Pour les peuples autochtones, la souveraineté juridique constitue un premier pas vers la souveraineté pure. Quels sont les grands principes de la justice réparatrice ? Comment la justice communautaire s’articule-t-elle avec les juridictions étatiques au Canada, aux Etats-Unis et en Amérique latine ?
Le 20 novembre dernier, les autorités canadiennes ont annoncé allouer d’importantes ressources financières au programme de justice réparatrice atikamekw.
Cette nation amérindienne dispose en effet de sa propre justice communautaire, fondée sur des principes de conciliation et de réparation.

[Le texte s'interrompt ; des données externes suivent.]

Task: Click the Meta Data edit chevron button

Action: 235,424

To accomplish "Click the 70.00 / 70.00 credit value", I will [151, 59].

La reconnaissance de ce droit autochtone s’inscrit dans un mouvement plus large, actuellement à l’œuvre au Canada, de réconciliation nationale entre l’Etat et les Premières Nations.
La justice réparatrice est ainsi mise au service d’un processus de justice transitionnelle, à laquelle ses principes de réconciliation se prêtent particulièrement.
D’autres exemples de justice communautaire existent sur le continent américain, et peuvent être reconnus à différents degrés par les Etats.
D’autres exemples de justice communautaire existent sur le continent américain, et peuvent être reconnus à différents degrés par les Etats. C’est notamment le cas au Mexique, ainsi qu’aux Etats-Unis, en particulier au sein de la Nation Navajo, plus grande réserve amérindienne, où les justices des tribunaux tribaux côtoient le peacemaking traditionnel de cette tribu.
Une souveraineté juridique qui constitue un premier pas vers la souveraineté tout court, comme l’expérimentent également les autochtones amazoniens et andins d’Equateur.
Quels sont les grands principes de la justice réparatrice ? Qu’apporte-t-elle de plus que la justice « ordinaire » à la résolution des conflits entre les individus, mais également entre les communautés, voire entre les autochtones et l’Etat ?
Comment la justice communautaire s’articule-t-elle avec les juridictions étatiques au Canada, aux Etats-Unis et en Amérique latine ?
Une émission en compagnie de Irène Bellier, directrice de recherche en anthropologie au CNRS, ancienne directrice du Laboratoire d’anthropologie des institutions et des organisations sociales (LAIOS) et Barbara Truffin, directrice du Centre d’histoire du droit et d’anthropologie juridique de l’Université Libre de Bruxelles.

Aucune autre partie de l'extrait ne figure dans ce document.